PAGE EXCERPT:
---

Kassler pork chops topped with mustard butter and served with potato salad.




Ingredients to serve 2

  • 300g x baby potatoes – cut in half
  • 2 x kassler pork chops
  • 1 x tomatoes – slice into thin wedges (½ cm)
  • 2 sticks x celery – slice thinly at an angle
  • 10g x parsley – remove stalks & chop roughly
  • 1 tbsp x red wine vinegar
  • 1 tbsp x capers – chop roughly
  • 2 tbsp x butter (from your pantry, for the mustard butter)
  • 1 tbsp x wholegrain mustard
  • olive oil (from your pantry)
  • salt & pepper (from your pantry)

Ingredients to serve 4

  • 600g x baby potatoes – cut in half
  • 4 x kassler pork chops
  • 2 x tomatoes – slice into thin wedges (½ cm)
  • 4 sticks x celery – slice thinly at an angle
  • 20g x parsley – remove stalks & chop roughly
  • 2 tbsp x red wine vinegar
  • 2 tbsp x capers – chop roughly
  • 4 tbsp x butter (from your pantry, for the mustard butter)
  • 2 tbsp x wholegrain mustard
  • olive oil (from your pantry)
  • salt & pepper (from your pantry)

Method

Step 1

Preparation: Prepare all ingredients as indicated above. Boil the kettle.

Step 2

Potatoes: Place a large saucepan of lightly salted water on high heat. When the water is boiling add the baby potatoes and allow to boil gently (turn the heat down a bit) for about 15 minutes until tender but not falling apart. If you can easily push a fork in the potato, it’s done. Remove from stove, drain in a colander. Set aside to cool.

---

DATA PROVIDED:
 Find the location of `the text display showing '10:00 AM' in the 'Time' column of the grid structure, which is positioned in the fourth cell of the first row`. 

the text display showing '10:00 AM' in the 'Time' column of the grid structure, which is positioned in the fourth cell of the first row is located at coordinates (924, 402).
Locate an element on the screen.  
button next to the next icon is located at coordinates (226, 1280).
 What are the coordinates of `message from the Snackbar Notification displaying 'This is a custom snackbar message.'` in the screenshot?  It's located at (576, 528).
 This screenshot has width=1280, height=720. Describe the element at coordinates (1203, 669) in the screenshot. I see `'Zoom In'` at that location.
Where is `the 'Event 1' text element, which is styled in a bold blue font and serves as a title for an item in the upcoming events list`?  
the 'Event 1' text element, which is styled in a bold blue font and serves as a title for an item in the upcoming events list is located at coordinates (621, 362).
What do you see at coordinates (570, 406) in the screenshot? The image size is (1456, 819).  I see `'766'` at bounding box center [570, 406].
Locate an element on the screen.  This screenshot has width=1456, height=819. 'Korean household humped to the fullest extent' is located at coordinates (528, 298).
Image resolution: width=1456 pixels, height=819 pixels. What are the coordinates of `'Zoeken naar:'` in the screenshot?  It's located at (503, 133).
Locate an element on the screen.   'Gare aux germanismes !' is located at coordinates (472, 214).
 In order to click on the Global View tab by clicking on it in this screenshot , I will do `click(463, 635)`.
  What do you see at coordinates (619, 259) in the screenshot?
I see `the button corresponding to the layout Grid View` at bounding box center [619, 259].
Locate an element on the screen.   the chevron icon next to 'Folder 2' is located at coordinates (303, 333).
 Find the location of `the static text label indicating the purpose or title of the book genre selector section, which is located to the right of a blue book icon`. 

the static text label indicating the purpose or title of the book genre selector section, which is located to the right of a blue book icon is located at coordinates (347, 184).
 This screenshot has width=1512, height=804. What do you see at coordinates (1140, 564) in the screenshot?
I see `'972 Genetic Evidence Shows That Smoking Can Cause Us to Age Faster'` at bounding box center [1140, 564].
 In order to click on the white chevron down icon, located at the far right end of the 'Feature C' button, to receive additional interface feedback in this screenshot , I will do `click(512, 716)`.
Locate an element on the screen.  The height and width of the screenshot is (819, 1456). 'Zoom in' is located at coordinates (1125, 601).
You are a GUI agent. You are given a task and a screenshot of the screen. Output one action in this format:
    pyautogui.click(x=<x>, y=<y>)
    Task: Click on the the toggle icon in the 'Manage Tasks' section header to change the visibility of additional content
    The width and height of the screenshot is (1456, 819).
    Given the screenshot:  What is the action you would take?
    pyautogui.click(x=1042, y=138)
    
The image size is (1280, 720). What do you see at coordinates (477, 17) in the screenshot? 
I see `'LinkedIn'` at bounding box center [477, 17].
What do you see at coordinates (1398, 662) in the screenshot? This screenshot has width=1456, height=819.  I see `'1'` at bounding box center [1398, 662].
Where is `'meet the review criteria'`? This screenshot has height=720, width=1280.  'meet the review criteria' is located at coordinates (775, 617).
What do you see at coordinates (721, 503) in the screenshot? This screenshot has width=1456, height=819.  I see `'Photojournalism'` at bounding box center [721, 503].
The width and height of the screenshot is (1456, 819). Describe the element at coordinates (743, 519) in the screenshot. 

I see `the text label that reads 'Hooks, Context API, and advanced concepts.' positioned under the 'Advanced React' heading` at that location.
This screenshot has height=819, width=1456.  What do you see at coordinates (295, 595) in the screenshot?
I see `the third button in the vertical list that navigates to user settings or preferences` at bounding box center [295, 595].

---

WRITTEN TASK 1:
Answer these questions from the Kassler pork chop recipe, one per line:
(a) How much parsley is used to serve 2?
(b) For about how long should the baby potatoes boil?
(c) How thick should the tomato wedges be?
WRITTEN TASK 2:
For each statement, say yes or no depending on whether it agrees with the Kassler pork chop recipe, and quote the words that decide it:
(a) The version for 4 calls for 2 tbsp of wholegrain mustard.
(b) The potatoes stay on full heat for the whole time they boil.
(c) The celery is sliced thinly at an angle.
WRITTEN TASK 3:
Continue the Kassler pork chop recipe from where it stops.

OUTPUT 1:
(a) 10g
(b) About 15 minutes
(c) ½ cm

OUTPUT 2:
(a) Yes: "2 tbsp x wholegrain mustard"
(b) No: "allow to boil gently (turn the heat down a bit)"
(c) Yes: "slice thinly at an angle"

OUTPUT 3:
Step 3

Kassler pork chops: Cut perpendicular slits (about 2cm apart) all the way along the fatty edge of each chop to prevent it from curling up in the pan. Then season the chop on both sides with a little salt and pepper and rub with olive oil. Put a dry frying pan on high heat. When the pan is hot (but not smoking), place chops in the pan and sear for 4 minutes on one side and 3-4 minutes on the other side. Then hold the pork chop on its fat edge (using tongs or 2 spoons) to crisp it up – about a minute.

Step 4

Potato salad: Once the baby potatoes have cooled down (they can still be a little warm but not piping hot), mix them with the tomatoes, celery, parsley, red wine vinegar and capers. Add a good drizzle of olive oil and season with salt and pepper.

Step 5

Mustard butter: Place a small pan on very low heat and add the butter (see quantity above for the mustard butter) and the wholegrain mustard. Stir continuously while the butter melts, so it emulsifies, and doesn’t split.

Step 6

Serve the pork chops topped with the mustard butter and serve the potato salad on the side.